Our breakfast is an international melange: French - exquisite fresh bread; German - Aldi’s brilliant fruit and nut muesli; and our Aussie standby: vegemite, which we bought across with us as we can't seem to do without it overseas. 

We head out amid peaceful green fields and discover we are in Picardy. There are no roses in Picardy. But there are graves. Never-ending fields of symmetrical, meticulously kept war graves. Oddly, we would not have chosen to come this way. We usually avoid war areas and war memorabilia, as philosophical objectors. 

We were woken by sunlight and the smell of fresh baked French bread wafting through the motorhome windows from the village boulangerie. All so at peace. It is only when we pass a sign identifying the region as the sight of one of the bloodiest battles in the Great War, the Somme, that I begin to think some of my Irish heritage is kicking in, and that fate, and the Irish faeries, have drawn us here. I suddenly realise that it is here that my funny fat little Grandfather Harry went quite bonkers. When he was only seventeen. 

Here, he lay in a trench that he had dug to protect himself, shivering in the only warmth he owned, his Army-issue greatcoat; his blisters raw and bleeding in ill-fitting army boots as he tried, under orders, to take potshots at other boys, as young as he was, barely 17, just out of sight, just over the hill, trying to hide, too, in their shallow dugout shelters, all of them shivering in mind-bending fear. 

The fields they fought are now littered with silent earth covered bodies, topped with white crosses; and, sometimes, red poppies. The boys are two to a grave, ten graves wide, seventeen rows deep. I count 340 to each plot. And, tragically, here are 20 more massive plots. That makes seven thousand innocents, not yet men, lying buried in this field alone. And this is one field. There are thousands upon thousands more in each burial field as we silently pass. 

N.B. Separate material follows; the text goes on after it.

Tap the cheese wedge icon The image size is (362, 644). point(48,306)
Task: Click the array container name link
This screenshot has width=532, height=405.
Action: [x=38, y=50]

Down this row of plane trees lining the road my grandfather likely marched with his battalion. Into this tiny village church, under this spire, he probably crept to pray. To stay alive. Even shell-shocked and witless. Wave after battlefodder wave of these young men who set out from Australia, Canada, Britain, France and Germany in that Great War, fell for the last time on these Flanders fields. Where wild poppies now bow their tall heads in the summer. At the intolerable senselessness of it all. The day stretches on, past the endless mass of simple white crosses standing symmetrical in every field. 

We have, as always in France, invitations to park our motorhome in wonderful rural locations throughout France, all for free. Tonight we are parked in one of the loveliest we’ve visited. It is a farm, in the heart of another village, opposite another church, with another lovely church bell tolling away gentle hours from its tower. 

The farmhouse is large. Its two stories front the village street with its back into a gardened courtyard. The outhouses, including stone and stuccoed homes for permanent farm workers, large barns, and neat machinery sheds are all built around the perimeter of a large internal square.

Like the old fortified bastides of earlier days. It all feels very secure, womb-like. 

Monsieur Alain, the owner, greets us and encourages Bec to take a walk beyond the farm gates to visit the donkeys, ponies, geese, rabbits, pigs and chickens in the fields. As usual, the animals flock to her and she is generous with her pats. 

After a long walk around the village we buy local honey and aged beer, reminiscent of how I imagine medieval mead must have tasted, and it is all utterly delicious! And, again, we marvel how much better everything seems to taste in France. Dinner tonight is fennel with wine-doused steak. We finish off with something wicked (abricot tartlette) from this morning’s village boulangerie. We fall asleep smiling, and wake when a cockerel crows.